Phoenix in the summer: Hot and humid with evening storms and a chance of a haboob (major dust storms for those who haven't heard). One thing is certain of Phoenix summers; it takes a little motivation and imagination to get out on a scorching hot, humid day. And thanks to a local chef and restaurant owner for providing the motivation, I now know that the fruit from prickly pear cactus becomes ripe and ready to make into special treats during the summer months.
On a recent blazing hot day when those lucky enough were cloistered indoors in the cool AC-regulated temperatures, I received an email from chef/owner Chrysa Robertson of Rancho Pinot in Scottsdale, Ariz., founder of the of the Phoenix chapter of Slow Food USA. Her note was an invitation to her desert home to pick prickly pear fruit. The plan: Pick the fruit, take it back to her restaurant to clean, process and puree into juice, then be sent home with jars of juice for our favorite use. This sounded like just the kind of activity to help my imagination along.

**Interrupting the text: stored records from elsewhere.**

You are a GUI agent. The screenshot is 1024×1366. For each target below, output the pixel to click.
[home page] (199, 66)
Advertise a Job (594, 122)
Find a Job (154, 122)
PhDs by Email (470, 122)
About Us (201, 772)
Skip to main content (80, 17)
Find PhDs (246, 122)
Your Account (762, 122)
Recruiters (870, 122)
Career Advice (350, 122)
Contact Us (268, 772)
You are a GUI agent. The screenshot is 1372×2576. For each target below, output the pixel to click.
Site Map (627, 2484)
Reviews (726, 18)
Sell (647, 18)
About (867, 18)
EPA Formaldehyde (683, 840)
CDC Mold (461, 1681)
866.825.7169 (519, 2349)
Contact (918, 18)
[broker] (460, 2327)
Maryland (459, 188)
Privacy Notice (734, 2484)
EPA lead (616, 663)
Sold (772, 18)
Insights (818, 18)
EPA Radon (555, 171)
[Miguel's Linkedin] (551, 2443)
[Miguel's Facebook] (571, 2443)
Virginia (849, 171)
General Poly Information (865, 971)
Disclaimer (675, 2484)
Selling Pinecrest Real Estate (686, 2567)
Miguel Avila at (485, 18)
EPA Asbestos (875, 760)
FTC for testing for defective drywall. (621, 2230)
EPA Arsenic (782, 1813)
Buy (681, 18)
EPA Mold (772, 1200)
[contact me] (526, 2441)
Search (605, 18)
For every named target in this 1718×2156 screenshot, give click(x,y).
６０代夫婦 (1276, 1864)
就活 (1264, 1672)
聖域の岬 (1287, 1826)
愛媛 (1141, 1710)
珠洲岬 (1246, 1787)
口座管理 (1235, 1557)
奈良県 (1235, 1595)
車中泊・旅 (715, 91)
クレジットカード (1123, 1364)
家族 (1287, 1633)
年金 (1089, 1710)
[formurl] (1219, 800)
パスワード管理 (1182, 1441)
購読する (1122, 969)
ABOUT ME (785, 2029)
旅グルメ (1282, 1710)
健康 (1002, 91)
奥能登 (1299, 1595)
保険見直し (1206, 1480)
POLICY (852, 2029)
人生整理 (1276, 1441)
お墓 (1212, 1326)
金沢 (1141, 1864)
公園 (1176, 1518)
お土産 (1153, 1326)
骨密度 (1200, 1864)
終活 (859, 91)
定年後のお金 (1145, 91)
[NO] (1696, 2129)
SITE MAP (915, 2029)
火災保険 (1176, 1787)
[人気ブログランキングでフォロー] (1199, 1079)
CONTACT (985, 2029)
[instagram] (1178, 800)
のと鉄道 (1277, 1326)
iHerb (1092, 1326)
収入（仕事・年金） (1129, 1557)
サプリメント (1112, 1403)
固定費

Note: In Arizona, you have to obtain a permit from the Arizona State Land Department to harvest fruit on state land. Check the law in your area. An easier way is to ask your neighbors for permission to pick their fruit – urban foraging! Do not harvest all of the fruit on a plant – leave some for the birds and animals.
If you've been to Arizona (or the North American dessert, Mexico, the Mediterranean, the Middle East and a handful of other places), you've likely seen prickly pear cactus just about everywhere from freeway medians to open desert lands to neighborhood yards. If you've stayed closer to home, you've likely seen prickly pear cactus in many Western movies or photos of the desert.
These cactus have flat pads anywhere from 4 to 18 inches long and large spines. The fruit of most of the cactus varieties – called tunas – is edible and is often processed into jelly, juice and candy. When the fruit is ripe in the summer it turns a beautiful scarlet color and grows to about the size of a plum. The fruits are covered with tiny, almost invisible spines called glochids, seemingly impossible to remove from your skin once they get you.
Instructed by Chef Chrysa to bring long tongs to pick the fruit, about 40 people showed up to cautiously and lightly twist the tunas off their pads and collect in buckets. Next stop was the restaurant where the tunas were put in large bowls filled with water, swished around to help remove loose spines, then placed into another bowl of clean water. Now, wearing rubber gloves, we lightly passed scrubbing pads over the fruit to remove any remaining glochids, then moved them to a colander to drain. Cut in half, the fruit was blended until it began to liquefy, then placed in a strainer and pressed until the liquid was strained out. For the final step the puree was put into another, even finer mesh strainer for more juice to be collected. The leftover pulp and seeds were saved for the compost pile. Prickly pear fruit can be prepared in a variety of ways. Consider these recipes using prickly pear fruit.
After a hot, educational and fun morning, the restaurant's friendly and talented staff prepared lunch for the crowd. What most of us were anxiously awaiting? The bartender's special margaritas made from the prickly pear juice! Both lunch and the margaritas were amazing.
Travis' Prickly Pear Margaritas
1-1/2 ounce tequila
1 ounce prickly pear syrup (mix equal parts prickly pear juice with simple syrup: 2 parts sugar to 1 part water, stir until dissolved)
1 ounce fresh lime juice
Lime wedge for garnish
Coarse salt to rim the glass
Place all ingredients in a pint glass filled with ice. Shake for 30 seconds and strain into salt-rimmed rocks glasses filled with ice. Garnish with a lime wedge.
According to Chef Chrysa, about 15 large fruits should yield about 2, 2-1/2 cups of juice. The juice can be added to lemonade or turned into a syrup for pancakes or ice cream. It can be added to your favorite barbecue sauce, marinade or vinaigrette recipe or made into a tasty jelly, too!